Activity list:
[1] In the blog post about Leonard Peikoff's defense of abortion, translate the sentence "Life is not discontinuous, as the term pre-human would suggest; it is continuous." into Spanish.
[2] Pick up the blog post about Leonard Peikoff's defense of abortion right after its last sentence and write the next part.

Source passage:
BEGIN

Wednesday, February 10, 2010

Leonard Peikoff's "Pre-Human" Defense of Abortion

Leonard Peikoff, who was one of Ayn Rand's closest associates, is the founder of the Ayn Rand Institute, a former professor of philosophy, and undoubtedly the foremost proponent of Rand's philosophy.

My attention was drawn to a statement in support of abortion that professor Peikoff makes in an article entitled "Abortion Rights are Pro-Life", which can be found at his personal Web site.

Peikoff states, very courageously, that abortion would be murder if a fetus were a person, but then he goes on to assert that an embryo is clearly pre-human. (No distinction appears to be made between 'person' and 'human being', or between 'embryo' and 'fetus'.)

This defense of abortion is fallacious, because pre-humans simply do not exist. The term 'pre-human' has only been used by anthropologists to refer to presumed prehistoric ancestors of Homo Sapiens.

A pre-human fetus would be a creature that is not human but which could become human. But such a creature has escaped the vigilant notice of the sciences of biology, genetics, embryology, and obstetrics. In fact, given current knowledge about the human genome, such a creature would seem to be impossible. Every species has a characteristic arrangement of genes called its genome, e.g., the mouse genome, that is present in the cells of all its members but not present in any other species. Human embryos and fetuses carry the human genome in their cells, just like human adults.

Life is not discontinuous, as the term pre-human would suggest; it is continuous. In the process called mitosis, a living cell splits into two living cells, as when single-celled organisms reproduce or when multi-celled organisms, such as humans, grow.

END

Data excerpt:
BEGIN

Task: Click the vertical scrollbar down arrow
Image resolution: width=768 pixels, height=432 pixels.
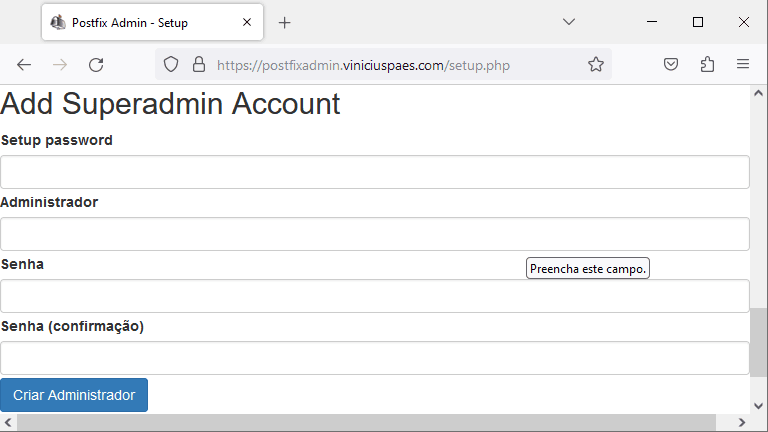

END

Response list:
[1] La vida no es discontinua, como sugeriría el término prehumano; es continua.

[2]
In the process called meiosis, a living cell splits into two living gametes (i.e., sperms and ova), each of which is capable of recombining with a different living gamete to create a new living cell called a zygote, which is the first cell in a new embryo.

In human reproduction, a new zygote receives the human genome from its two parents when the genes in their gametes are recombined in the zygote. But the genes are recombined in such a way that the new zygote is genetically different from its parents, i.e., it is a new individual.

The zygote begins to grow as it divides into two cells, and those and subsequent cells continue to divide through mitosis. The new pairs of cells retain the zygote's genome, which contains all the instructions needed to grow into an adult human being by means of continued cell division over the course of years.

In other words, a human being begins as a single cell called a zygote and grows continuously by cell division through the phases that we call an embryo, fetus, newborn, baby, child, youth, and full-grown adult.